After this type of outburst I know I have lost the battle. Not only have I given them the power, I have accumulated enough guilt to far outlast the evening hours and carry into the next days, months, and years with me. I hate that I have the propensity to love them so much and yet still get this angry with them. Their need for me is all they know, not yet old enough to differentiate their desires from their needs, they want me by their side. This alone should permeate the anger and resentment I feel for all that I give to be here with them...
But, it doesn't.
I've used my artillery to wound my own men, in this case, children.
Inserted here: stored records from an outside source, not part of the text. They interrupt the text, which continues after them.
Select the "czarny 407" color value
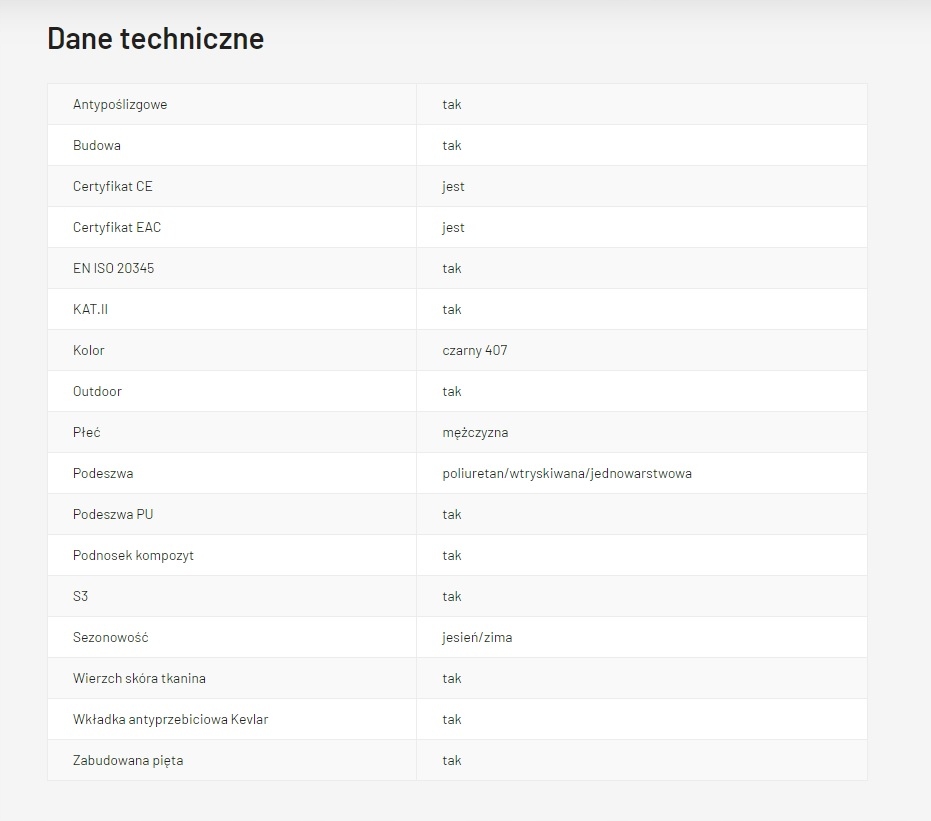The width and height of the screenshot is (931, 821). coord(475,350)
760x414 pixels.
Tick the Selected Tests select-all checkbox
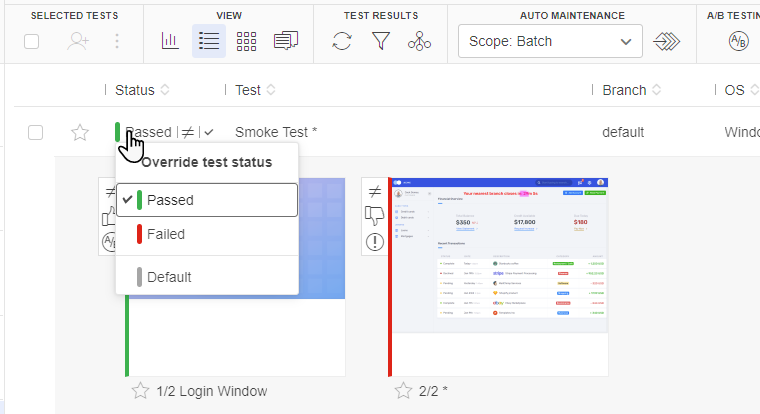32,41
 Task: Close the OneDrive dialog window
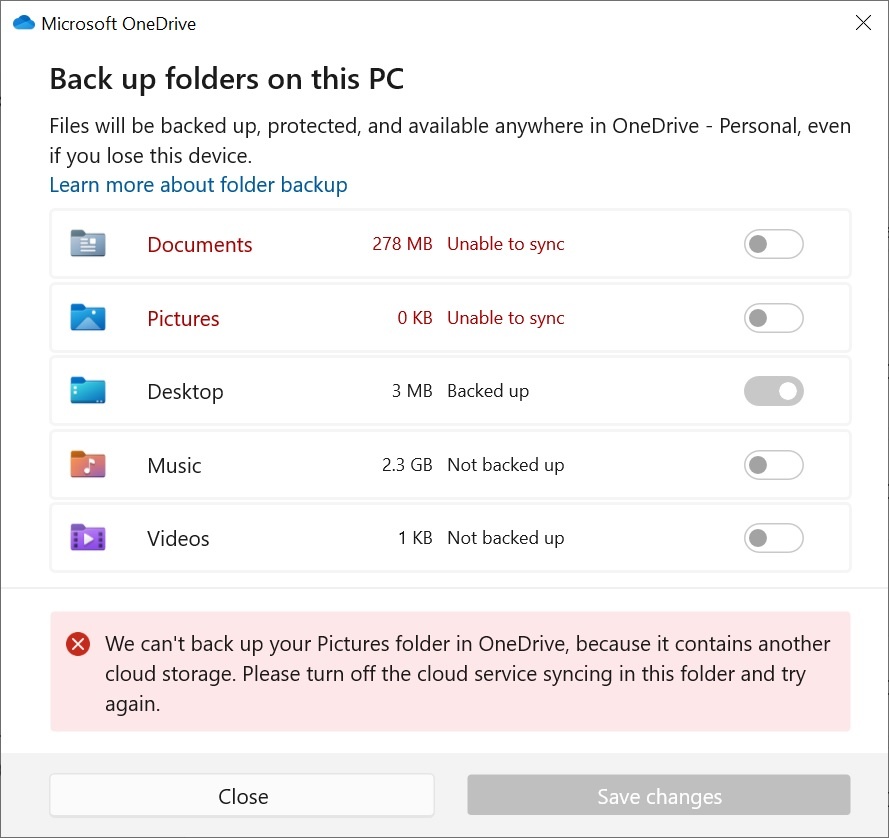click(863, 23)
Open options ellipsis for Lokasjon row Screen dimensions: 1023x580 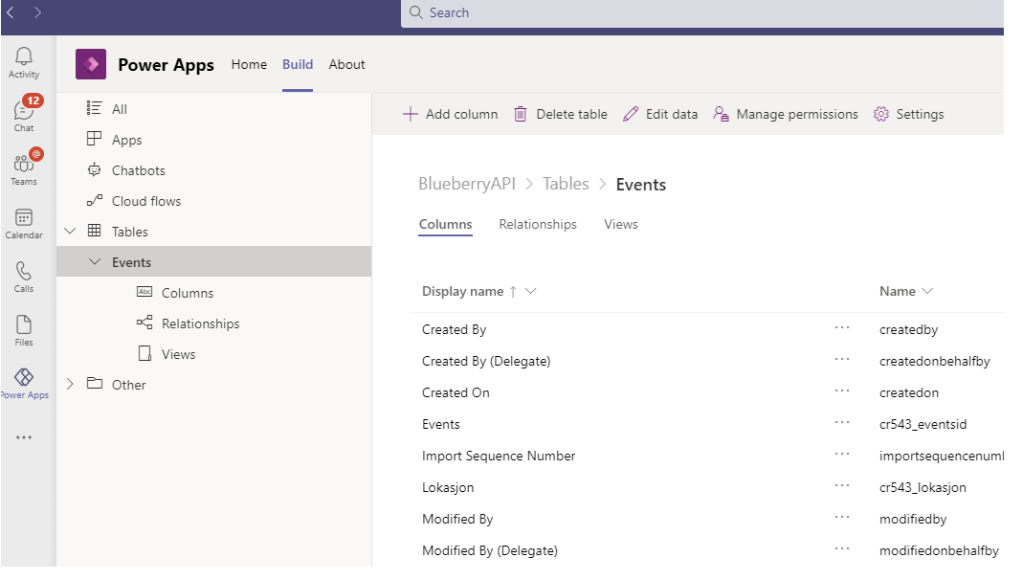[842, 487]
The words and language that I believed to be a stockpile of weaponry to defeat the most oppressive, dictatorial establishment have become weapons of mass destruction. My children being the collateral damage in, what has become, my own war against myself. The thing about battle is that most people come out of it wounded and not all of the damage is physical. Quite often the war may begin with the best of intentions. A fight for freedom, liberty, and pursuits of happiness, but quickly the lines blur and all there is, is violence and chaos. No one knows where or why it began, only that it is happening. In order for it to end people have to make a concerted effort to stop. This is where I am. Everyday, acknowledging the need to change patterns and behaviors that no longer serve my situation.